Figure 2. Carfilzomib exhibits more general anti-cSCC selectivity than bortezomib.

(A-C) Cells were continuously incubated with the proteasome inhibitor carfilzomib or treated with an 8-hour carfilzomib pulse. Cell viability (live cell number), expressed as a percentage of carrier alone and the percentage of dead cells were assayed by real-time imaging 72 hours after drug addition. Values are the mean -/+ SEM of 3 independent experiments. (A) Normal keratinocytes and cSCC cell lines from RDEB patients. (B) Normal keratinocytes and cSCC cell lines from: immunocompetent (SCCIC) and transplant (SCCT) patients. (C) Relative EC50 values (μM) for reducing cell viability (live cell number) and for promoting cell death. cSCC cell lines were more sensitive to continuous carfilzomib treatment and a pulse of carfilzomib exposure than normal keratinocytes. (D) The proteolytic activities of the proteasome were assayed 8 hours after the addition of carfilzomib. The results were expressed as a percentage of the activity with carrier alone. Values are the mean -/+ the range of 2 independent experiments.
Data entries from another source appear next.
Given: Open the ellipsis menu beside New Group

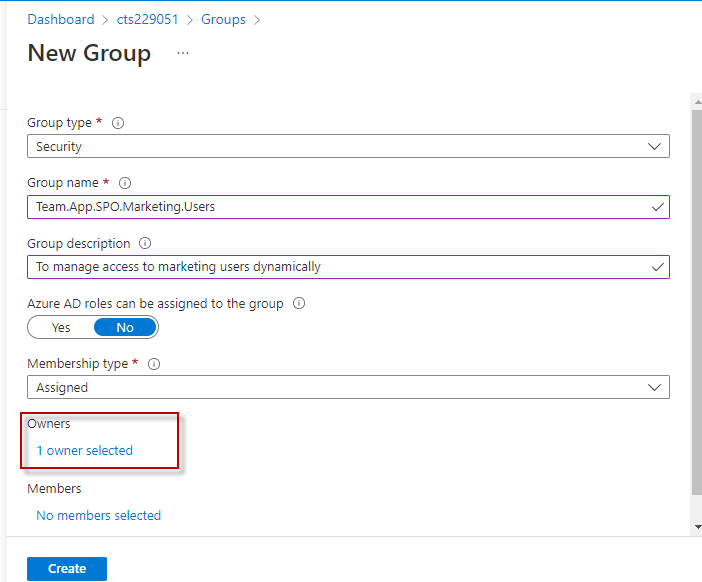Looking at the screenshot, I should pyautogui.click(x=182, y=53).
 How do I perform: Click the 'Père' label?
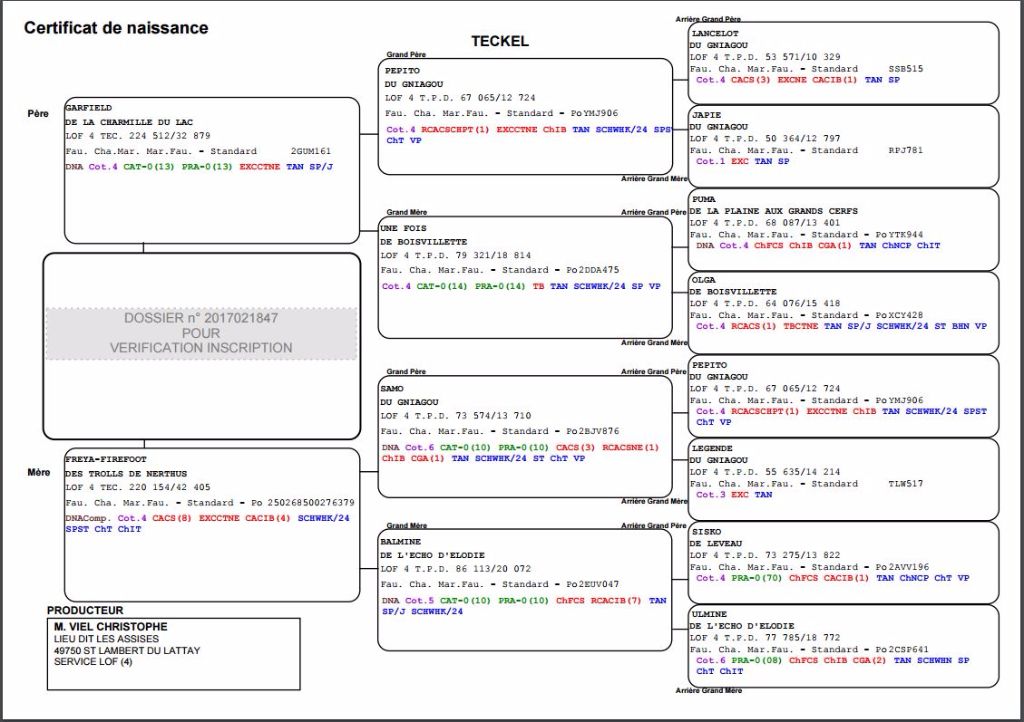tap(38, 114)
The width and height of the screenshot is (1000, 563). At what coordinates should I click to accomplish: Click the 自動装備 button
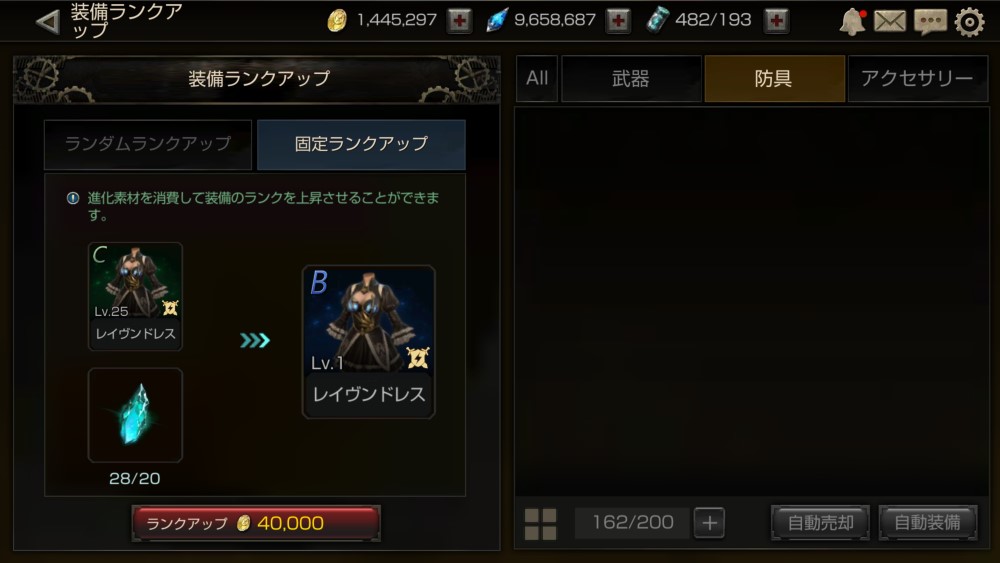pos(927,523)
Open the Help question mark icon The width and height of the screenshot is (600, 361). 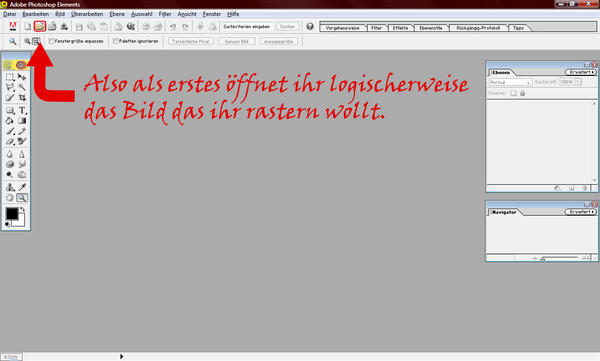pos(310,26)
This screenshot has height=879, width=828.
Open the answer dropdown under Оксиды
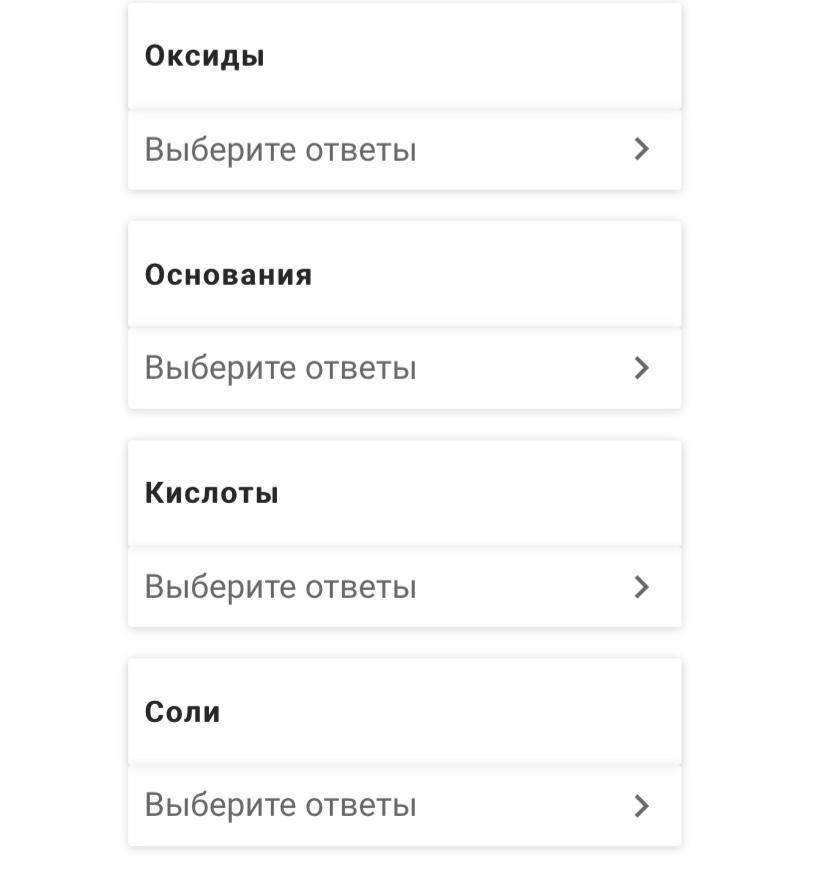coord(404,150)
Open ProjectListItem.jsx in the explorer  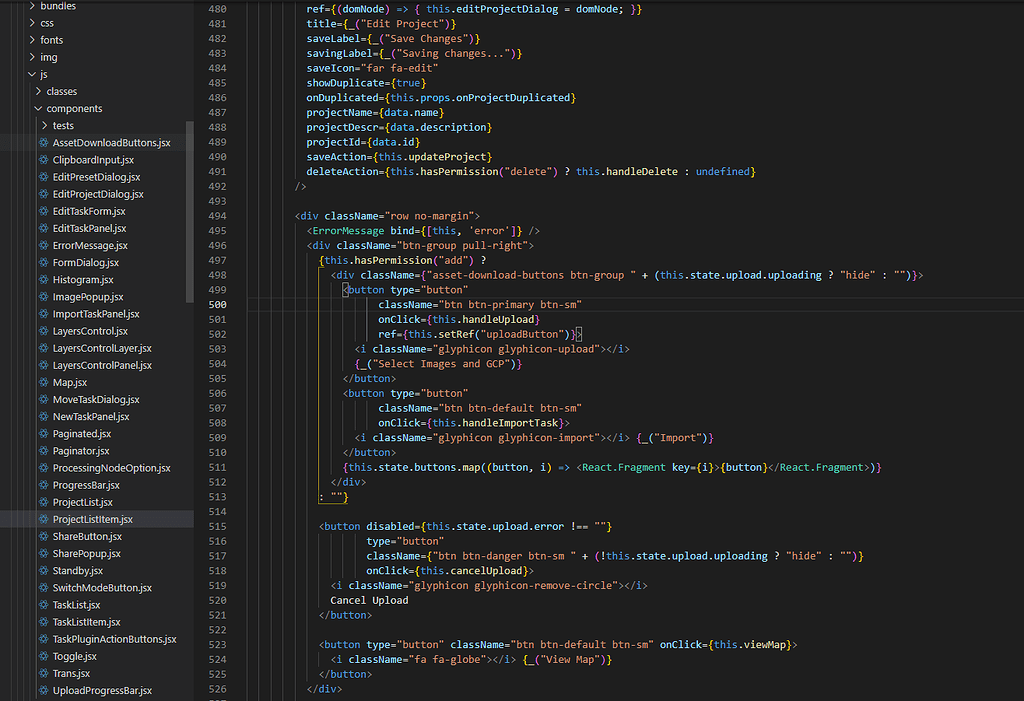point(92,519)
Cell death in RDEB cSCC cell lines in response to continuous exposure to carfilzomib occurred at carfilzomib concentrations where only the chymotrypsin-like activity was inhibited. Death of cSCC cells induced by a short pulse of carfilzomib was associated with robust inhibition of the chymotrypsin-like activity and moderate inhibition of both the caspase and trypsin-like activities.